I advocate for our military children who didn't chose the military life like we as adults did. They are often called resilient but don't really have an option not to be. They are strong; but, that doesn't mean they don't break and need our support. I advocate for military spouses who are what I was 27 years ago - new to military life, lonely, scared and unsure of their benefits, rights and roles. Family members need to know what resources are available to them, how to access and use them and how to advocate for themselves if there are issues. I advocate for all voices to be heard - even if they aren't in the majority. Service members, spouses and family members who are part of the LGBTQA community need to be able to be seen, heard and have representations of what their families look like included in our military life.
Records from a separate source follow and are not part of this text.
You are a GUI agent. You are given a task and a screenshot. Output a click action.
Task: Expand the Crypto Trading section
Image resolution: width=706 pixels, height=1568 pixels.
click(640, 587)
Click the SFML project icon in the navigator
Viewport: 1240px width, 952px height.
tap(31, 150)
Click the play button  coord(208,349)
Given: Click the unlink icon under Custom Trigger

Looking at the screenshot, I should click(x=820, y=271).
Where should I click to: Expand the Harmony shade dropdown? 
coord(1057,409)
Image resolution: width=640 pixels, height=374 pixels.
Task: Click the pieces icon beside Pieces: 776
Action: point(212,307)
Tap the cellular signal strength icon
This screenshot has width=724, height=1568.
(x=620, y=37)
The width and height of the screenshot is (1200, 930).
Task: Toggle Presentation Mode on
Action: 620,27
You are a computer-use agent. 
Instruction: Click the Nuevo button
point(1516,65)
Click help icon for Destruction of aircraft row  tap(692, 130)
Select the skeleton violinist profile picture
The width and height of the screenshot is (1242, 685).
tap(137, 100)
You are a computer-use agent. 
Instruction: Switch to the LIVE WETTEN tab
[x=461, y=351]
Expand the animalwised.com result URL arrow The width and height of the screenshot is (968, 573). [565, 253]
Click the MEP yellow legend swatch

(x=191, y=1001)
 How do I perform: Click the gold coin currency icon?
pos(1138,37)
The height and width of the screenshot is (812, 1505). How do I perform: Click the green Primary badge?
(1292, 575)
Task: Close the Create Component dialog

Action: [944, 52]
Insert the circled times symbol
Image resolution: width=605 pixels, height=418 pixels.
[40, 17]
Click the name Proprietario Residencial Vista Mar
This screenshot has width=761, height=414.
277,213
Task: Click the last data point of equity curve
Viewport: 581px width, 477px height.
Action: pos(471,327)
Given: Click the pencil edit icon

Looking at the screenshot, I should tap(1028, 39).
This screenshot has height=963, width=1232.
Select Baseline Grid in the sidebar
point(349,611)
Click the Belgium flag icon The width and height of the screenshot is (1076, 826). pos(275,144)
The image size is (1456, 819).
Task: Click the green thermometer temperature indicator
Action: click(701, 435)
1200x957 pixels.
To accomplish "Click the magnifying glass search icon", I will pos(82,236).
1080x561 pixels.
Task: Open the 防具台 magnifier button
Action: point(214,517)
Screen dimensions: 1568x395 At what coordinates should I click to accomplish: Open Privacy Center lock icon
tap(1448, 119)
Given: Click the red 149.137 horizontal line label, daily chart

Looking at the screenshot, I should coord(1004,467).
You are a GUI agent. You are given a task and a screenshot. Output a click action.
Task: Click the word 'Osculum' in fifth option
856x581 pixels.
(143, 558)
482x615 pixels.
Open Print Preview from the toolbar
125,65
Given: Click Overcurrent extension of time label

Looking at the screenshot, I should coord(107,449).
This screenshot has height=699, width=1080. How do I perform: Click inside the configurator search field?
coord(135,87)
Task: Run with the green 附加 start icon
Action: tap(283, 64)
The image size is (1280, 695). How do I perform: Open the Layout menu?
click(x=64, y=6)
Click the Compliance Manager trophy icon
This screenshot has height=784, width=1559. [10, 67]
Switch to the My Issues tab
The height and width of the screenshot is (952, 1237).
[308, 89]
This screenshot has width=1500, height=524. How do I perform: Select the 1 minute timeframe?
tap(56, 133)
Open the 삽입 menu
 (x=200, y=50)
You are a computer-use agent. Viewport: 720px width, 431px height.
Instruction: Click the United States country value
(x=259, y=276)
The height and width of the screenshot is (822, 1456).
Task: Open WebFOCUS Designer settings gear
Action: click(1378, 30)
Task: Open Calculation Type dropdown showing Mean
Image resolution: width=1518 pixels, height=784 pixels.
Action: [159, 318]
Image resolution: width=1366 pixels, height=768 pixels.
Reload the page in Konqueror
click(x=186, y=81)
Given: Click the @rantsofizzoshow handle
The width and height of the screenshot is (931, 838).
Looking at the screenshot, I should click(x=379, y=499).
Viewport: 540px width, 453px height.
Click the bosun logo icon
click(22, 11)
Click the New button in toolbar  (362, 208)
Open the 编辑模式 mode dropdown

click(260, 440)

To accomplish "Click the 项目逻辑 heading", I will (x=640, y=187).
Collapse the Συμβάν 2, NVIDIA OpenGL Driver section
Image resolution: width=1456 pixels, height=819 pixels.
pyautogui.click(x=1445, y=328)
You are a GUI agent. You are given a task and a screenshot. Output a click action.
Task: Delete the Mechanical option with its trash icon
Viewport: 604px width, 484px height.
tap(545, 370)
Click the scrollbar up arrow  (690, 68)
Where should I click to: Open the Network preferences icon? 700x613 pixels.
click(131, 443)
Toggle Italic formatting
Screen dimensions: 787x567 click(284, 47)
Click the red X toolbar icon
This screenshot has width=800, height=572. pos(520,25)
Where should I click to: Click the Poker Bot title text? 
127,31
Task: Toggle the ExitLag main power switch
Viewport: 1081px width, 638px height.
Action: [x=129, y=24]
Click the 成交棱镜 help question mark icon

I advocate for the local communities affected by the military. Building strong partnerships with the civilian communities around bases, especially those overseas, is key.
How have you spread the message of your platform/advocacy?
I am an introvert by nature who wants to advocate for military members and their families more than I want to not be uncomfortable in the public eye. I believe in making human, in-person connections in this digital world. I also want to get important information directly from the subject matter experts instead of social media or other sources. So whenever possible, I meet with the people and organizations that impact military families, learn as much as I can and then pass that on to the community through the various groups I am a part of (PTSO, command teams, boards) or community members directly. I try to work behind the scenes to build relationships between those who support and those needing support. By being involved in as many different parts of my community as possible, I can hear about issues, find those resources who have the solutions and then connect the two. I try to listen more than I speak and to connect invested people and groups who will spread the message on their own.
What do you hope to accomplish with the AFI Military Spouse of the Year®
I hope to use the title to keep advocating for the members of my community. Okinawa, Japan is a tiny little island in the Pacific home to an extraordinary local community and a passionate American military community full of people who want to help each other. We have some unique issues here; but, we also have many issues that any military family can relate to: PCS, deployment, etc. One of the most helpful and incredible aspects of military life is having people all over the world. I don't consider myself a leader - I think I am more of a connector. Truthfully, I would rather be backstage than center stage. But if all the world's a stage, and being on that stage can allow me to make connections to those around the world who can help each other, than I am ready and willing to step up. Because we are stronger together. And because there is nothing more that this introvert would like to do than pay forward the support and blessed life the military and other military spouses have given me.
I’m proud to nominate Jennifer Hammond for Military Spouse of the Year. Jennifer has dedicated a tremendous amount of time and effort in her endeavor to support service members and their families on Okinawa. Having PCS’d three times to Okinawa with her active duty spouse, Jennifer has built her knowledge of the island community and uses it to benefit those around her. She is acutely aware of the challenges members of the military community can sometimes face with this duty station. Through the countless volunteer hours she has dedicated, particularly in her work at the Marine Thrift Shop, Jennifer finds ways to ease those challenges. Her compassionate nature to improve others’ lives is tangible. Jennifer continually seeks to bridge gaps and build relationships to assist with connecting people and resources. Due to her recognition of the networking needs of the community, Jennifer has assisted in the creation of the MCIPAC Caregivers Network Advisory Group and is a charter member.